* _SET EXERCISE_
Reproduce verbatim the entries below, starting at the line that contains "Screen dimensions: 1400x843" and ending at the line that contains "Action: click(903, 747)".

* _EXERCISE DATA_
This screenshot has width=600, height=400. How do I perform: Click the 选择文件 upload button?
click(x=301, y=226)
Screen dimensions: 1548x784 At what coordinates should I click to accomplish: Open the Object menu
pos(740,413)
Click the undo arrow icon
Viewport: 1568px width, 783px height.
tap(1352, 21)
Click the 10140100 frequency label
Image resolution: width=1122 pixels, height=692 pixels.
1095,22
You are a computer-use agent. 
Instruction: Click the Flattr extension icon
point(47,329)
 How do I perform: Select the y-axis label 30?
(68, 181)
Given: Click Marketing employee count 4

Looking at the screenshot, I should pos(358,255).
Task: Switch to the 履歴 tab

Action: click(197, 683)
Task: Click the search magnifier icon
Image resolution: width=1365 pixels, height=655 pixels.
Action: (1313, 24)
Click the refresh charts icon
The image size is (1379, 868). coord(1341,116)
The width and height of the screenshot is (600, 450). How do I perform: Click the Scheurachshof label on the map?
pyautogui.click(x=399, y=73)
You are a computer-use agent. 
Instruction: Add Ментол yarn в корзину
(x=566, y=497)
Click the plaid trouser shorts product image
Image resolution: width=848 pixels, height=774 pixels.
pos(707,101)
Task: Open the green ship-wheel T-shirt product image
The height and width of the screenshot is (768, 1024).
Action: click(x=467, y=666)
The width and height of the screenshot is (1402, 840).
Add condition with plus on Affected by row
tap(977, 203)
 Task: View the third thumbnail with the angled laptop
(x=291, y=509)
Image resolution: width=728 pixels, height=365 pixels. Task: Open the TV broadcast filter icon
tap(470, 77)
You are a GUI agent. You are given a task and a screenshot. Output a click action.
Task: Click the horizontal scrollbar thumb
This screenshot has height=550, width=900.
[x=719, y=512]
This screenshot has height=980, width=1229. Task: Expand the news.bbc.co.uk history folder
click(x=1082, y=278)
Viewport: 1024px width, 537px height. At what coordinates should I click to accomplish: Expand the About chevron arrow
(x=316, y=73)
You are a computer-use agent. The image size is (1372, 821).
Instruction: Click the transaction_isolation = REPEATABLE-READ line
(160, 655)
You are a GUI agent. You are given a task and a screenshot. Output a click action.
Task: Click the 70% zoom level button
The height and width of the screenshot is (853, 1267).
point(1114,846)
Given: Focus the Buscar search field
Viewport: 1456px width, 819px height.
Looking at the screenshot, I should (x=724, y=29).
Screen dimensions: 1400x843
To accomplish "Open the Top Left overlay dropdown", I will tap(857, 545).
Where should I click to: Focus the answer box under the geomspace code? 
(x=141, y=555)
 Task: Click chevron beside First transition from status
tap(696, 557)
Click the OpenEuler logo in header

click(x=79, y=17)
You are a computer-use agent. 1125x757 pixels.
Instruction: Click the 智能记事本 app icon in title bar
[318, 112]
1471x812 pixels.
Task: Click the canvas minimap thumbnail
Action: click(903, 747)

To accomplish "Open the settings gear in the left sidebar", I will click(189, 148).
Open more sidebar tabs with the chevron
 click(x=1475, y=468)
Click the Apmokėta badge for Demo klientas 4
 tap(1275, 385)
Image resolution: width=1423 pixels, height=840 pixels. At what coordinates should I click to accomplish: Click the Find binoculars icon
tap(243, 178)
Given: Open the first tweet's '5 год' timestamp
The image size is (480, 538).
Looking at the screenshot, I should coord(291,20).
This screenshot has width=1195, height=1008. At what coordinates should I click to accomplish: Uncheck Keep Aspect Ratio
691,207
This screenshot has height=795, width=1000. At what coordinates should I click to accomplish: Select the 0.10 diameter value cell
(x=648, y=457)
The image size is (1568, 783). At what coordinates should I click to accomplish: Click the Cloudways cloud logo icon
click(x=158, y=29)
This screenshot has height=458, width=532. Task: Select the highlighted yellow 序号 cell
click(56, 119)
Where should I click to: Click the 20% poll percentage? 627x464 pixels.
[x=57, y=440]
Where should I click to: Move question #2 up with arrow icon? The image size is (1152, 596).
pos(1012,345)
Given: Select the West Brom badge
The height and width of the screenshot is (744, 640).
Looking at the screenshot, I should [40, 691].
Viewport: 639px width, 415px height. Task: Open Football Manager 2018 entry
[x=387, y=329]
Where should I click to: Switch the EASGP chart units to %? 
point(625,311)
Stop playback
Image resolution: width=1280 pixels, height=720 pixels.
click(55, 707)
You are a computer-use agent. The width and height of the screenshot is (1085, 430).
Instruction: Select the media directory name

* _RESULT FOR THIS EXERCISE_
Screen dimensions: 1400x843
To accomplish "Open the Top Left overlay dropdown", I will tap(857, 545).
Where should I click to: Focus the answer box under the geomspace code? 
(x=141, y=555)
 Task: Click chevron beside First transition from status
tap(696, 557)
Click the OpenEuler logo in header

click(x=79, y=17)
You are a computer-use agent. 1125x757 pixels.
Instruction: Click the 智能记事本 app icon in title bar
[318, 112]
1471x812 pixels.
Task: Click the canvas minimap thumbnail
Action: click(903, 747)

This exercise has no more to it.